Milestones like changes in a year or birthdays make me introspective. I start asking the big questions like: Am I becoming who I want to be? Am I making a difference?
In my 20's I thought the goal was to get the big house and the great job...or for John to get the great job and for me to be the perfect stay-at-home mom. Now, the goals seem so much different. The pursuit has shifted from the externals to the internal.
The more I am willing to let go of my ego...
The more I am willing to say "yes" when I am terrified...
The more I am able to release control and surrender...
That is when things change for me. When I see myself gearshift into the "more."
There is a spiritual principle which requires loss before there is gain. Phrases from Christ such as "He who has found his life will lose it, and he who has lost his life for My sake will find it" or "unless a grain of wheat falls into the earth and dies, it remains alone; but if it dies, it bears much fruit." Death has to precede resurrection.
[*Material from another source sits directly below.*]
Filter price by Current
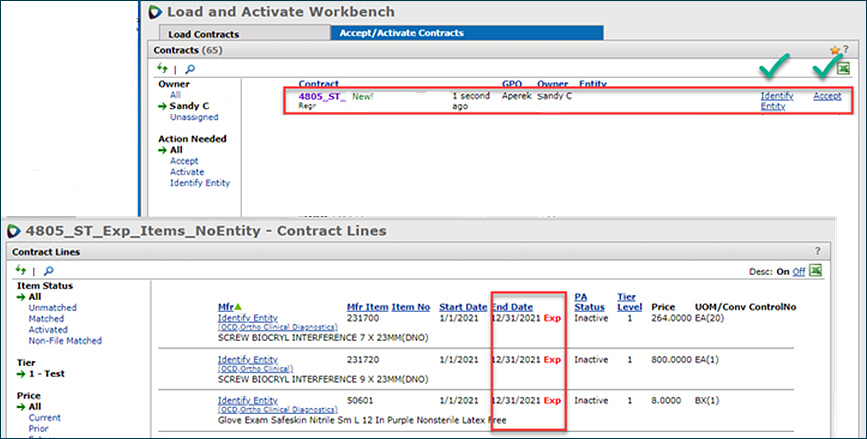This screenshot has height=439, width=867. point(45,418)
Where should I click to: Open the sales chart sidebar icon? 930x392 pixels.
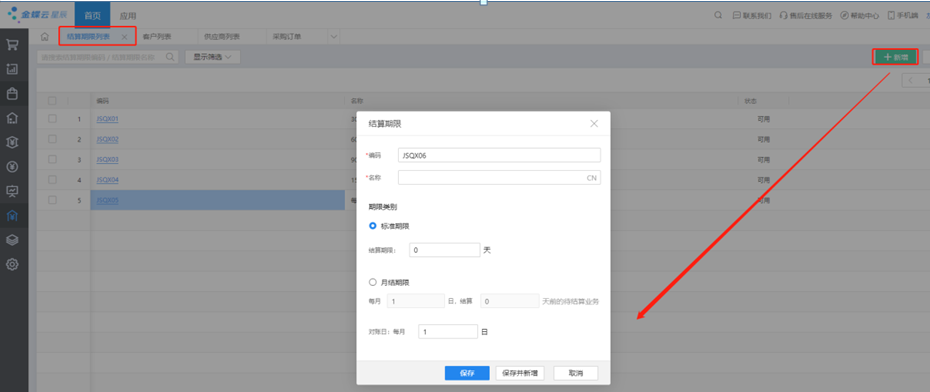click(12, 69)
So much of our world—even our spiritual world—is focused on achievement. But I think the real work is done in loss. Maybe that's part of why minimalism appeals to me. In letting go, there is something found.
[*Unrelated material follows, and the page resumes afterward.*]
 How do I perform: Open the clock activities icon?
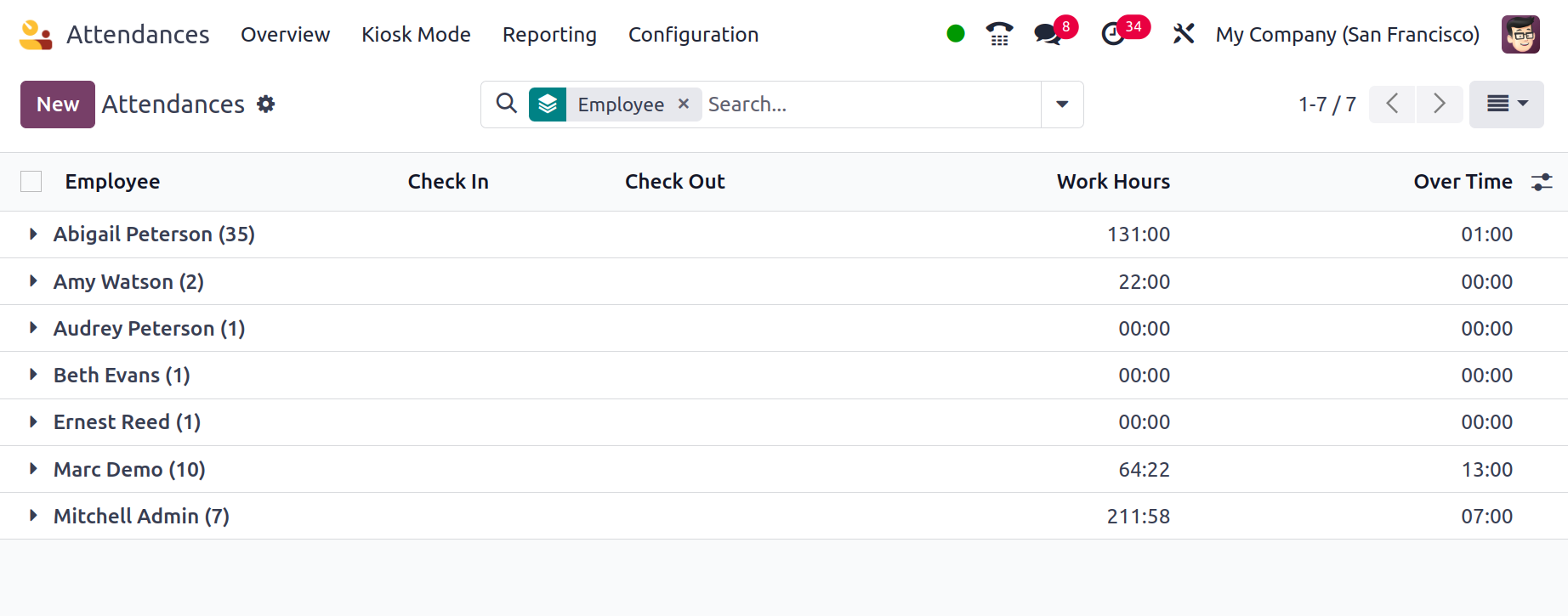(x=1113, y=34)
Surrender is in history equated with defeat, but spiritually--while the same posture--has much different results. The moment we are willing to surrender—and I swear sometimes it is only the smallest of steps—is the moment the Spirit rushes in.
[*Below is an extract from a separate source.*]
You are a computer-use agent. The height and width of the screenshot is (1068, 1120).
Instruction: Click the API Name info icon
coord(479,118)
I think the Spirit is always there waiting to see what ground we are willing to concede. We are born as gods of our own little worlds trying to figure out how to control eveything to our liking. When we shift authority to "the One who rules" then the landscape changes.
But love is like that...right? True love never forces itself. It always waits to be invited. And the moment we are willing is when we experience...it. That shift. The place where we become more than we were before.
I was told once that "God relates to us through personality"...an individual, intimate relationship. But I also believe that the more we surrender, the more God unlocks our personality. We become more us. Which is ironic, because most of our reasons for holding onto territory have to do with fear of losing ourselves.
The other thing I find significant? No matter how long I am at this, there is still more ground to be surrendered. We are redeemed in pieces.